-- Begin --

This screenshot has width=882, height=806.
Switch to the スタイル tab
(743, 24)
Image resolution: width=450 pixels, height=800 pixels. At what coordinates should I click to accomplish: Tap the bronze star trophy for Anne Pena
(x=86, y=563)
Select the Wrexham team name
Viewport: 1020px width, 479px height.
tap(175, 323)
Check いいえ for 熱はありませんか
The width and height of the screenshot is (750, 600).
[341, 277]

-- End --

- WHAT IS NEEDED:
Output every line of the data above verbatim, in its original order.

- TASK RESULT:
This screenshot has width=882, height=806.
Switch to the スタイル tab
(743, 24)
Image resolution: width=450 pixels, height=800 pixels. At what coordinates should I click to accomplish: Tap the bronze star trophy for Anne Pena
(x=86, y=563)
Select the Wrexham team name
Viewport: 1020px width, 479px height.
tap(175, 323)
Check いいえ for 熱はありませんか
The width and height of the screenshot is (750, 600).
[341, 277]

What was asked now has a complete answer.